Мне казалось, что он живет у нас уже целую вечность, хотя внешне он совсем не менялся. Мы считали его почти членом своей семьи, чем-то, что со временем срослось с нами, стало составной частью нас самих, а люди — наши соседи, торговцы, у которых мы покупали, знакомые, друзья, кофейщик, у которого мы брали кофе, почтальон, разносчик газет, просители из суда и дети с улиц, по которым он ходил, — все его теперь знали только как Алию — землемера Гросса или просто «землемерова Алию». Жил он все в той же комнатенке, что была в доме через улицу от канцелярии; в кофейни не ходил, дружбы и знакомства не заводил. Никаких страстей и желаний у него не было (разве что иногда покуривал, и сигарета всегда торчала у него в правом углу рта), ни особых интересов, ни привычек. И я, молодой человек, преисполненный амбиций и надежд, спрашивал сам себя с оттенком самодовольства и высокомерия: для чего живет этот тихий человек? Чем живет этот человек, у которого нет ни наслаждений, ни радости в жизни, ни ремесла, ни любимого занятия, ни близких, ни семьи, ради кого надо жить; человек, который не может на этом свете ничего исправить и изменить, который не любит, чтобы жить во имя любви, и не ненавидит, чтобы жить во имя ненависти и мщения, который ничего не ждет и которому будущее ничего хорошего не сулит? Живет только потому, что боится смерти, по инерции: оказался в живых, вот и не может иначе?

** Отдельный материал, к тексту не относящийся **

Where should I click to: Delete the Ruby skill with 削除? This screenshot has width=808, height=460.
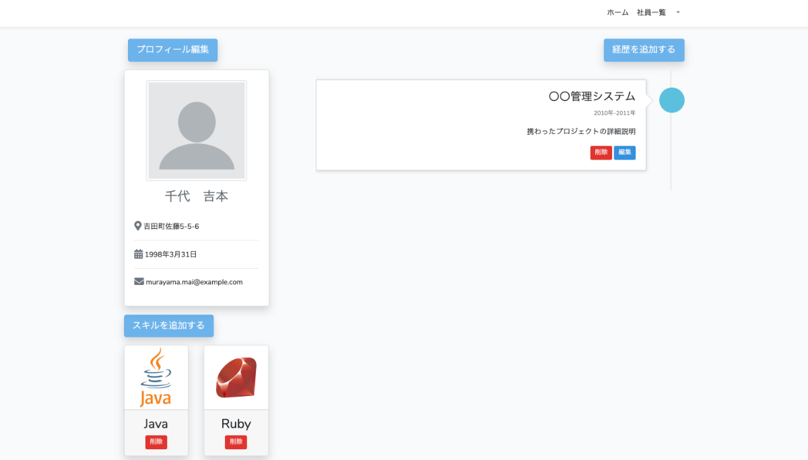coord(236,442)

Именно в это время я снова очутился в тюрьме. Теперь это было несколько иначе, чем в студенческие дни: об этом стало известно всему городу, а знакомые отца отвернулись от него и, если им случалось встречать его на улице, делали вид, что не замечают. Все это время Алия приносил мне еду, и я через окно камеры мог видеть, как он с судками в руке ждал у ворот, когда подойдет его очередь передать мне то, что он принес. Раза два-три его пускали ко мне на свиданье, однажды, когда мы здоровались с ним за руку, я ощутил у себя в ладони какую-то записочку — поручение, которое его просили передать мне, — и на какое-то мгновение в глазах его блеснул теплый огонек соучастия и человеческой солидарности. Для Алии это было много. Однако, когда, выйдя из тюрьмы, я встретился с ним и хотел выразить ему свою благодарность, он поник головой, отдалился и снова ушел в себя, в это свое состояние робости и апатии.